State v. On Gee How

15 Nev. 184 | Nev. | 1880

By the Court,

Beatty, C. J.:

The appellant was convicted upon an indictment, the material portion of which reads as follows:

That the said On Gee How, on or about the twentieth day of July, A. D. 1879, and before the finding of this- indictment, at the county of Storey aforesaid, did unlawfully resort to a room or apartment kept to be used by persons for the purpose of indulging in the use of opium, or a preparation containing opium, by smoking or otherwise, said room or apartment being situated in the cellar or basement of the building at No. 4 (a) South H street, in the city of Virginia, county and state aforesaid, and then and there so kept by some person or persons to this grand jury unknown, for the purpose of indulging in the use of opium, or a preparation containing opium, by smoking or otherwise, contrary to the form,” etc.

The defendant demurred to this indictment, and moved in arrest of judgment upon various grounds, which were overruled by the district court; and now, on appeal from the judgment, he relies on the following points:

“ (a) That the words ‘ place of resort ’ are omitted in the description of the premises referred to in the indictment.
(b) That the words ' by smoking or otherwise’ being in disjunctive, are fatal.
“ (c) That no purpose or intent on the part of the defendant is alleged in the indictment.”
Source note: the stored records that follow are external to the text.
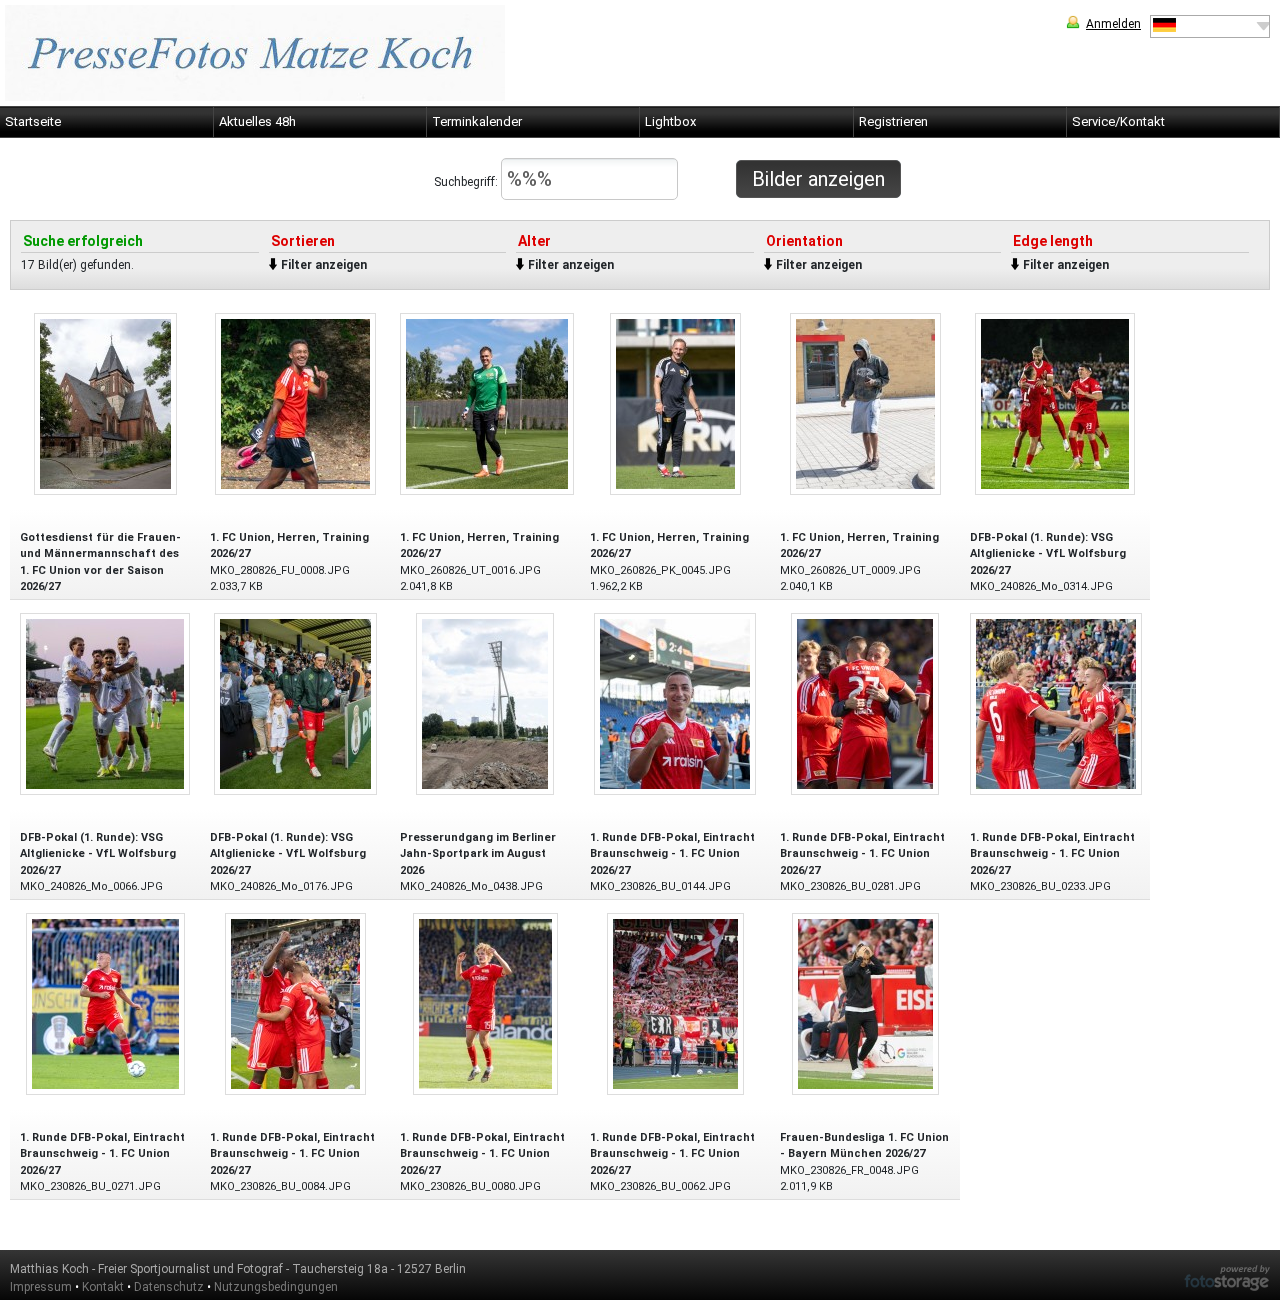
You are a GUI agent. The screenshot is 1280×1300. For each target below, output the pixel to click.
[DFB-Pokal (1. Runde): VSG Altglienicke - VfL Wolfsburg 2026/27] (1055, 402)
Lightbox (670, 121)
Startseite (33, 121)
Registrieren (893, 121)
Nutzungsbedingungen (276, 1287)
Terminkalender (477, 121)
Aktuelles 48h (257, 121)
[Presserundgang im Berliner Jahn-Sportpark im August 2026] (485, 702)
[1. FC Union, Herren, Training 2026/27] (295, 402)
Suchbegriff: (467, 182)
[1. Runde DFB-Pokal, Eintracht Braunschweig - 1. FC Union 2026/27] (675, 702)
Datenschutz (169, 1287)
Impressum (41, 1287)
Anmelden (1113, 24)
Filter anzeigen (324, 265)
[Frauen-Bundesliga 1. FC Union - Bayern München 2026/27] (865, 1002)
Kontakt (103, 1287)
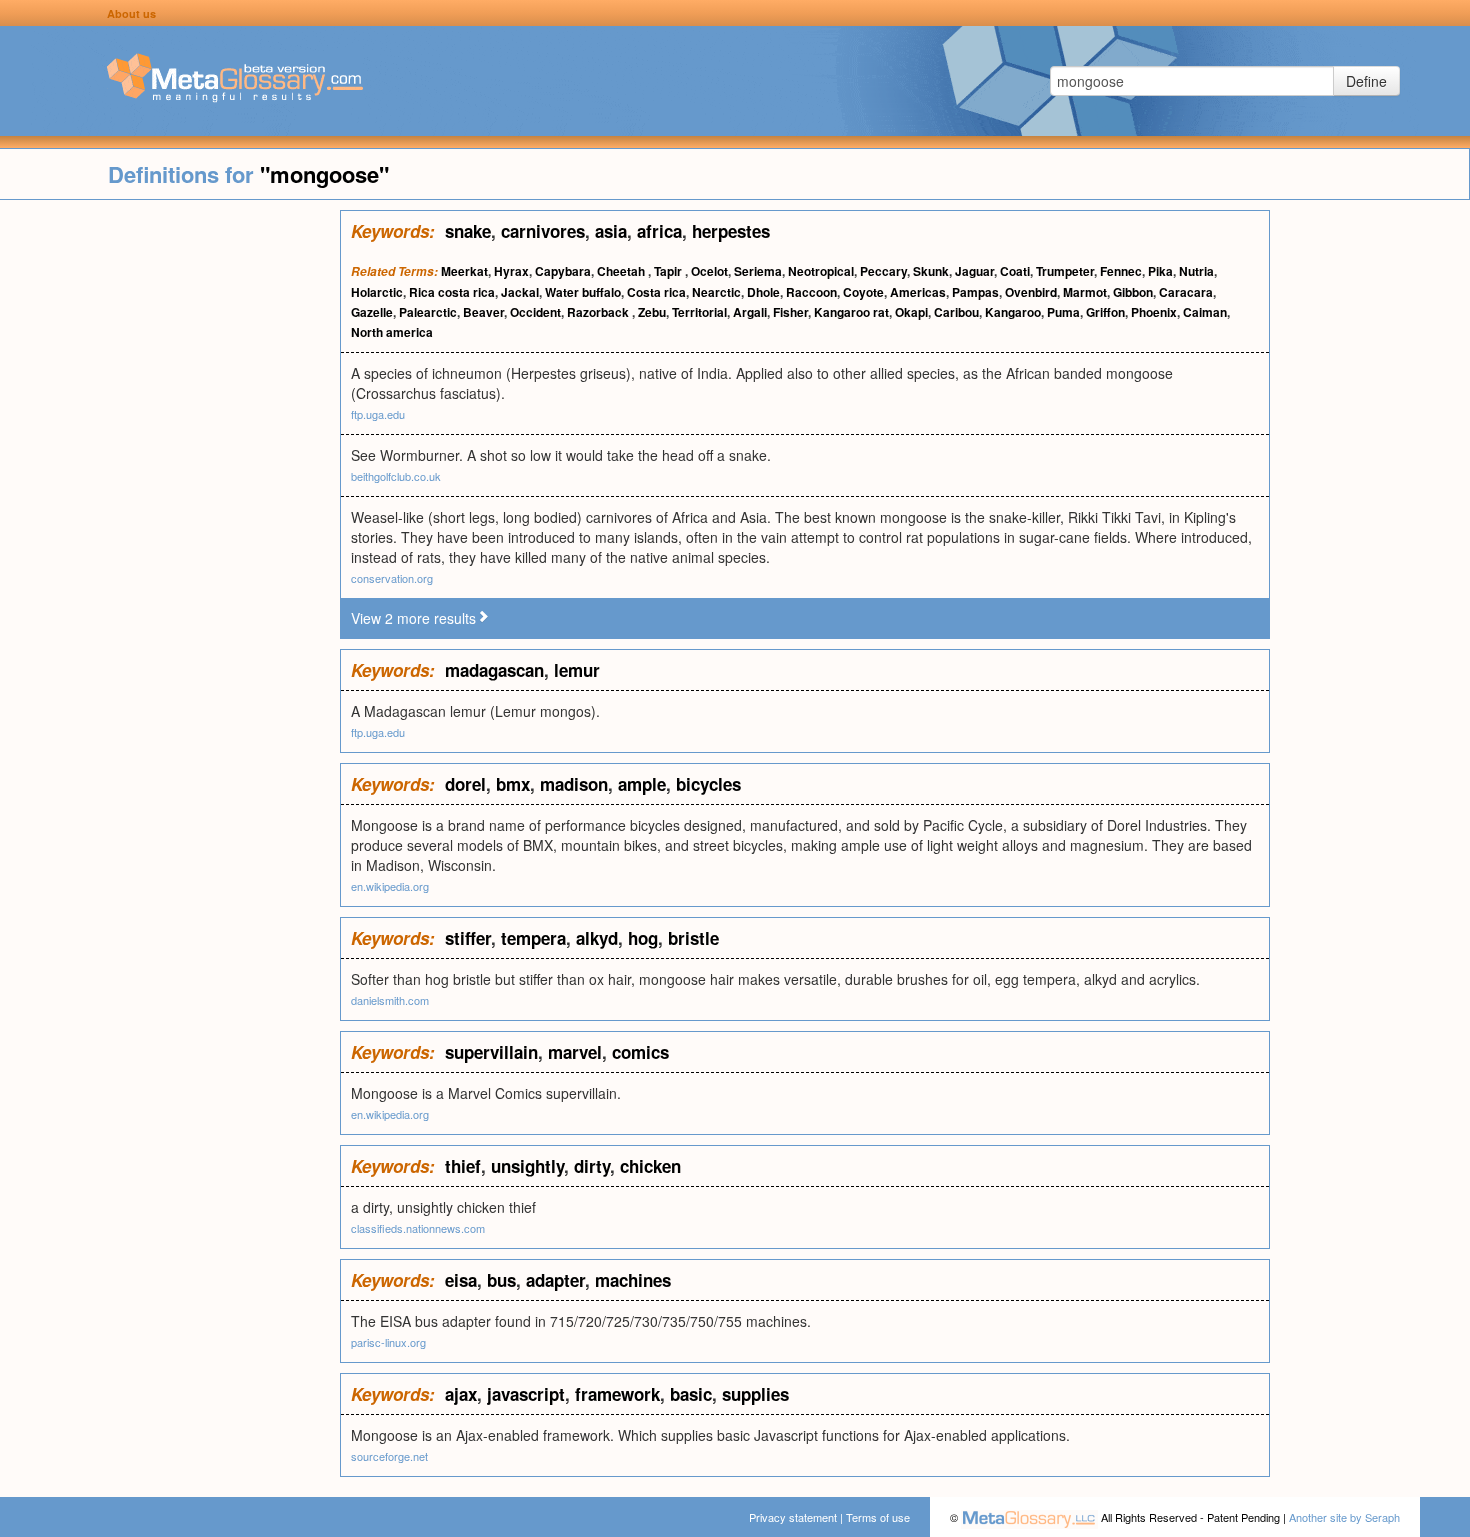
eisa (461, 1280)
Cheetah (622, 271)
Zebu (652, 312)
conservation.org (392, 578)
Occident (535, 312)
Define (1366, 81)
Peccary (883, 271)
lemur (577, 670)
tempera (533, 938)
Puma (1063, 312)
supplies (755, 1394)
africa (659, 231)
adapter (555, 1280)
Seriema (758, 271)
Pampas (975, 292)
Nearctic (716, 292)
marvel (575, 1052)
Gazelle (372, 312)
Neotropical (821, 271)
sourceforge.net (389, 1456)
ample (642, 784)
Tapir (669, 271)
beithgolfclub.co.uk (396, 476)
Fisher (790, 312)
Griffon (1105, 312)
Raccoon (811, 292)
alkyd (597, 938)
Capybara (563, 271)
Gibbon (1133, 292)
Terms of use (878, 1517)
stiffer (468, 938)
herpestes (731, 231)
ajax (461, 1394)
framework (617, 1394)
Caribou (956, 312)
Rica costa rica (452, 292)
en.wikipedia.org (390, 886)
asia (611, 231)
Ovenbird (1031, 292)
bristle (693, 938)
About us (131, 13)
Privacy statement (793, 1517)
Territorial (699, 312)
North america (392, 332)
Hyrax (511, 271)
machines (633, 1280)
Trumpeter (1065, 271)
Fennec (1121, 271)
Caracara (1186, 292)
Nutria (1196, 271)
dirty (592, 1166)
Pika (1160, 271)
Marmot (1085, 292)
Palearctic (428, 312)
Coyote (863, 292)
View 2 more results (413, 618)
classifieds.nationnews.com (418, 1228)
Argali (750, 312)
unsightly (527, 1166)
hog (643, 938)
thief (463, 1166)
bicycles (708, 784)
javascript (526, 1394)
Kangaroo (1013, 312)
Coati (1015, 271)
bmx (513, 784)
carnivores (543, 231)
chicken (650, 1166)
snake (468, 231)
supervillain (491, 1052)
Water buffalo (583, 292)
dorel (465, 784)
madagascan (494, 670)
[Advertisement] (170, 510)
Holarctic (377, 292)
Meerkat (464, 271)
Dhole (763, 292)
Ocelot (709, 271)
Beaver (483, 312)
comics (640, 1052)
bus (501, 1280)
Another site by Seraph (1344, 1517)
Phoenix (1154, 312)
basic (691, 1394)
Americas (918, 292)
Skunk (931, 271)
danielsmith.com (390, 1000)
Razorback (599, 312)
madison (574, 784)
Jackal (520, 292)
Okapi (911, 312)
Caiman (1205, 312)
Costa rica (656, 292)
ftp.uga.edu (378, 414)
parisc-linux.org (388, 1342)
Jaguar (974, 271)
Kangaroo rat (851, 312)
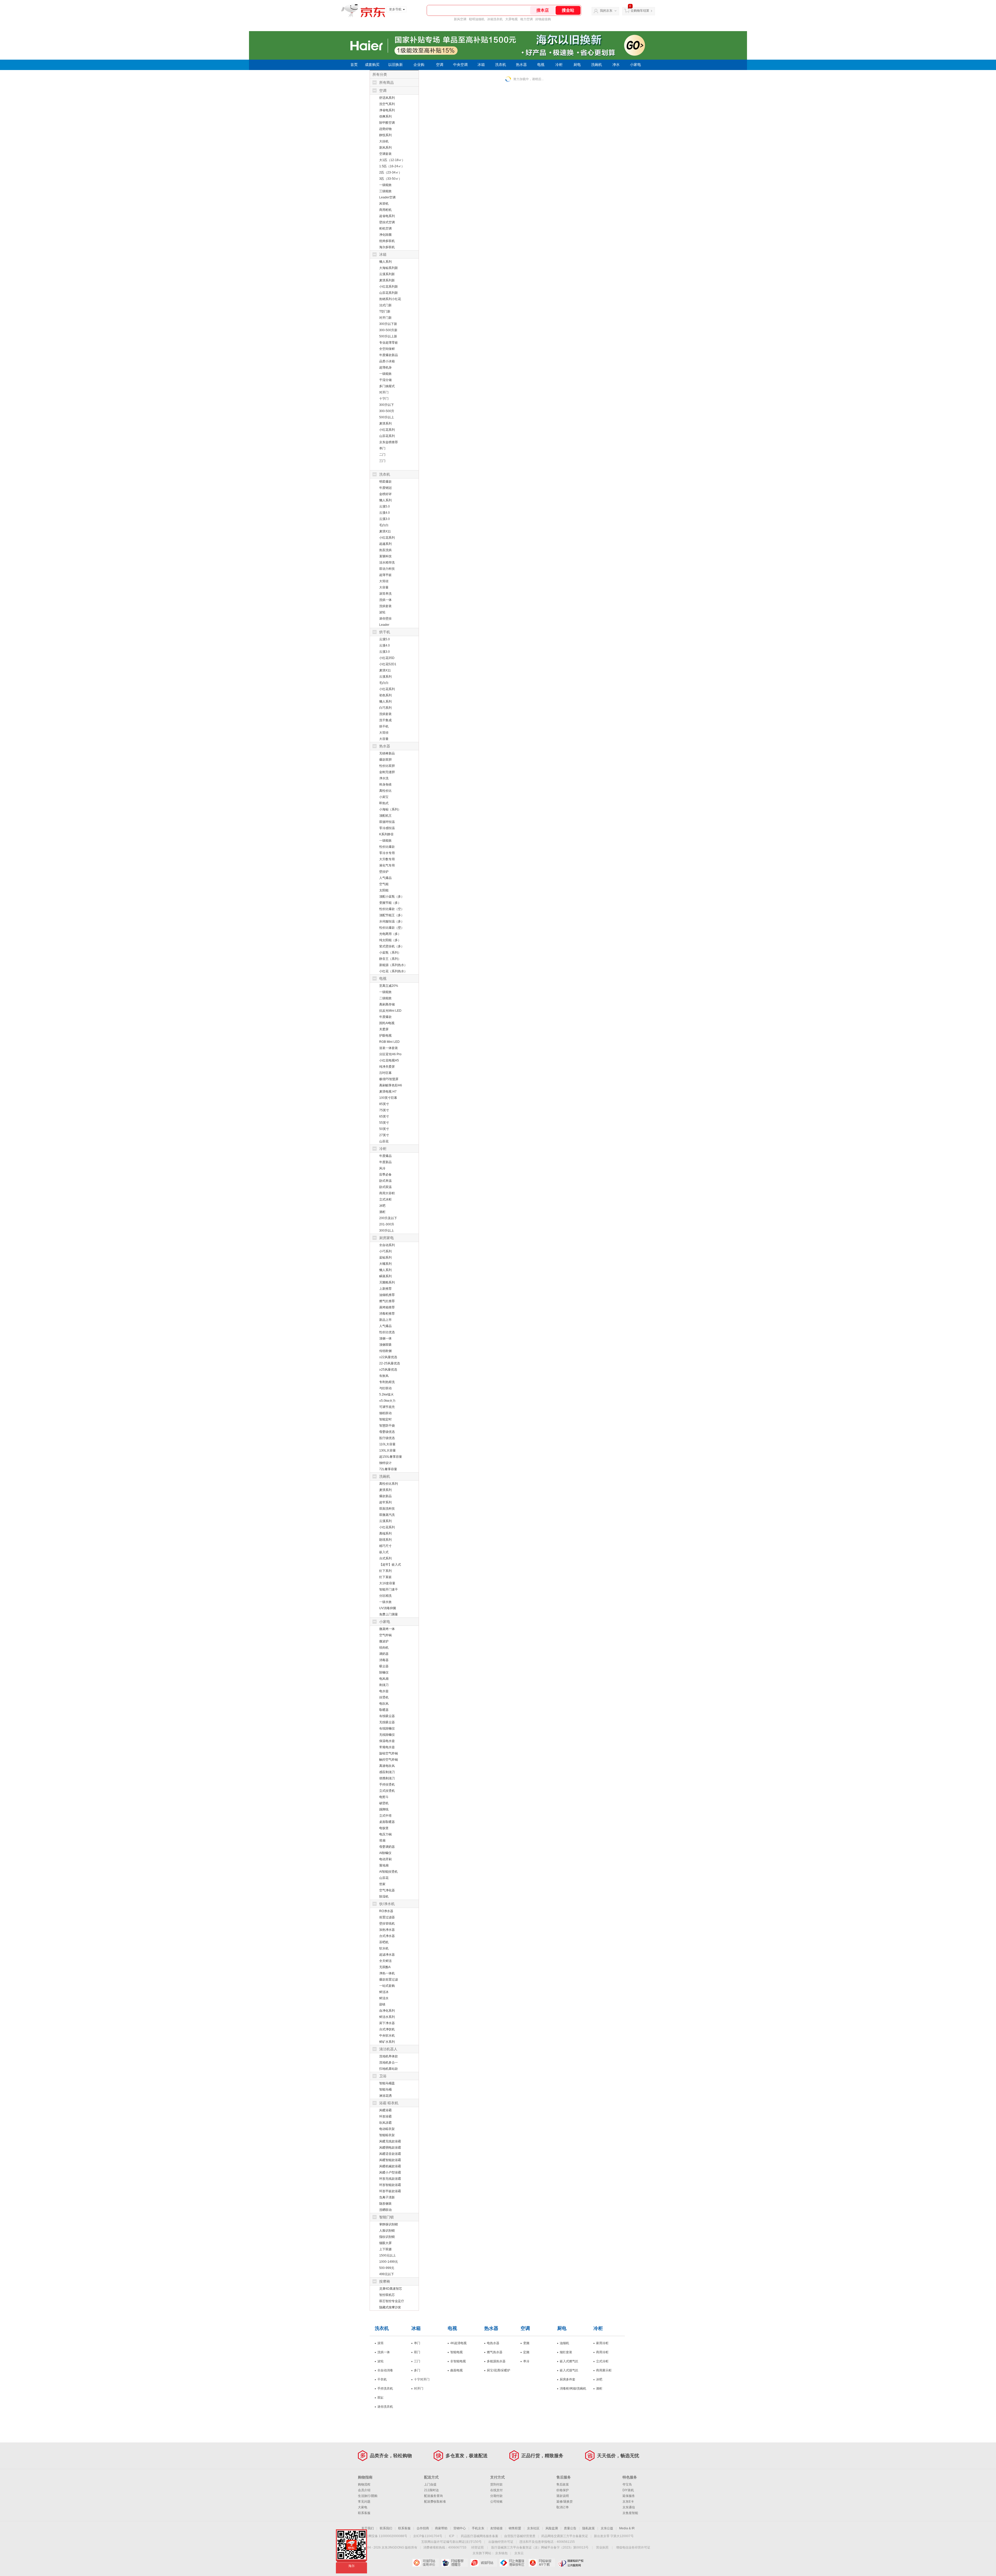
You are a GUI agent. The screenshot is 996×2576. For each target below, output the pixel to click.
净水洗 (384, 778)
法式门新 (385, 305)
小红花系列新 (388, 286)
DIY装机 (628, 2490)
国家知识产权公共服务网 (570, 2563)
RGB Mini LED (389, 1042)
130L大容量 (387, 1450)
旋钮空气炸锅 (388, 1753)
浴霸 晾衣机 (388, 2103)
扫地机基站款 (388, 2069)
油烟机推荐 (387, 1295)
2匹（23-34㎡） (390, 172)
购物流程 (364, 2484)
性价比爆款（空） (391, 909)
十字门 (384, 398)
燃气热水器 (494, 2352)
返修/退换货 (564, 2501)
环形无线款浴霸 (390, 2179)
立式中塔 (385, 1815)
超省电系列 (387, 216)
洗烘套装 (385, 606)
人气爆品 (385, 878)
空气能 (384, 884)
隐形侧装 (385, 2203)
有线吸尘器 (387, 1716)
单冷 (526, 2361)
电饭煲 (384, 1828)
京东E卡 (628, 2501)
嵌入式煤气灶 (569, 2370)
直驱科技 (385, 556)
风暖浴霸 (385, 2110)
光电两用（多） (390, 934)
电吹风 (384, 1703)
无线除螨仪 (387, 1735)
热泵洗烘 (385, 550)
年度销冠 (385, 488)
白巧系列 (385, 708)
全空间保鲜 (387, 349)
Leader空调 (387, 197)
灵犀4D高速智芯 (390, 2288)
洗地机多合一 (388, 2062)
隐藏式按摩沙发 (390, 2307)
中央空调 (460, 65)
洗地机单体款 (388, 2056)
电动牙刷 (385, 1859)
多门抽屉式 (387, 386)
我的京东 (606, 10)
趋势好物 (385, 129)
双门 (417, 2352)
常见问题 (364, 2501)
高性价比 (385, 791)
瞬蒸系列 (385, 1276)
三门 (382, 461)
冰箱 (481, 65)
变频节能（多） (390, 903)
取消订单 (562, 2507)
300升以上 (386, 1230)
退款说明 (562, 2496)
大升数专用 (387, 859)
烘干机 (384, 632)
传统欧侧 (385, 1351)
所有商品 (386, 82)
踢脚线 (384, 1809)
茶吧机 (384, 1942)
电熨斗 (384, 1797)
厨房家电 (386, 1238)
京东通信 (628, 2507)
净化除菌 (385, 235)
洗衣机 (500, 65)
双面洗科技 (387, 1508)
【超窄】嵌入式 (390, 1564)
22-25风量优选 (389, 1363)
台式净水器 (387, 1936)
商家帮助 (441, 2528)
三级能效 (385, 191)
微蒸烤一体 (387, 1629)
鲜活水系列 (387, 2017)
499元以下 (386, 2274)
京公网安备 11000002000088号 (384, 2536)
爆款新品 (385, 1496)
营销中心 (459, 2528)
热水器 (521, 65)
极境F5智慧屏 (388, 1079)
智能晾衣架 (387, 2135)
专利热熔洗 (387, 1382)
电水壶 (384, 1691)
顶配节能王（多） (391, 915)
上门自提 (430, 2484)
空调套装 (385, 154)
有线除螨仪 (387, 1728)
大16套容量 (387, 1583)
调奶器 (384, 1654)
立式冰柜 (385, 1199)
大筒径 (384, 581)
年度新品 (385, 1162)
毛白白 (384, 525)
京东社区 (533, 2528)
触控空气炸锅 (388, 1759)
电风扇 (384, 1679)
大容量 (384, 587)
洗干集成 (385, 720)
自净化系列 (387, 2010)
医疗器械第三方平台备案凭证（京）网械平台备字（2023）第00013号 (540, 2547)
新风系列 (385, 147)
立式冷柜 (602, 2361)
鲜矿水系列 (387, 2042)
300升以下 (386, 405)
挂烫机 (384, 1697)
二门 (382, 454)
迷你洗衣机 (385, 2406)
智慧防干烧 (387, 1425)
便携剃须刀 (387, 1778)
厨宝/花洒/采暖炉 (498, 2370)
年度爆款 (385, 1017)
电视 (540, 65)
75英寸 (384, 1110)
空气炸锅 (385, 1635)
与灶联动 (385, 1388)
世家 (382, 1884)
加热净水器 (387, 1930)
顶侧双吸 (385, 1344)
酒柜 (382, 1212)
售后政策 (562, 2484)
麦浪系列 (385, 423)
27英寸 (384, 1135)
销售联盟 (515, 2528)
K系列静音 (386, 834)
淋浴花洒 (385, 2096)
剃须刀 (384, 1685)
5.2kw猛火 (386, 1394)
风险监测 (551, 2528)
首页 (354, 65)
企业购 (418, 65)
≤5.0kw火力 (387, 1400)
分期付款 (496, 2496)
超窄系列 (385, 1502)
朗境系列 (385, 1540)
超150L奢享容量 (390, 1457)
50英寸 (384, 1129)
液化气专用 (387, 865)
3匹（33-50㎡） (390, 178)
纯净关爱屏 (387, 1066)
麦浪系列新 (387, 280)
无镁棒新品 (387, 753)
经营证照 (477, 2547)
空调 (439, 65)
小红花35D (387, 658)
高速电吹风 (387, 1766)
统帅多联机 (387, 241)
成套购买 (372, 65)
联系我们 (386, 2528)
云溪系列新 (387, 274)
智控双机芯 (387, 2295)
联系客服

The second and third of these points (b and c) we think are unfounded. The words “ by smoking or otherwise ” are wholly unessential and may be rejected as surplusage. It is the intent to use opium that gives character to the act. The mode of using it is entirely indifferent and need not be changed.

The purpose of the defendant is charged by the words “ for the purpose of indulging in the use of opium,” where *187they occur for the second time in the indictment. Where they first occur they describe the purpose for which the place was kept. But we think, the district court erred in not sustaining the demurrer on the first ground (a).

The only object of the law upon which the prosecution rests (Stat. 1879, 121) is the suppression of the places commonly known as opium dens (State v. Ah Sam, decided at January term). To this end it imposes a penalty (Sec. 6) upon the patrons and supporters as well as upon the keepers of such places. To smoke or otherwise use opium in places other than those described in the statute, or to go to other places with intent to use it is no crime, and therefore it is essential that an indictment under section 6 of the act should charge the defendant with going to the sort of place defined by the statute; that is to say, to a house, room, or apartment kept “to be used as a place of resort ” by some person or persons for the purpose of using opium.

This indictment omits the words “ as a place of resort,” and the omission is sought to be justified upon the ground that those words would have added nothing to the meaning of the language used.

We think, however, that this argument is based upon an erroneous construction of the statute. A house or apartment kept as a place of resort is a place for the entertainment of persons other than the inhabitants or occupants of the premises, and it was only such places that the legislature had in view. But the place described in this indictment may, for aught that is alleged, have been kept for the exclusive use of the persons residing therein. This, in our opinion, was a fatal defect.

The judgment is reversed, and the cause remanded. The district court will, if it see proper, submit the charge to another grand jury.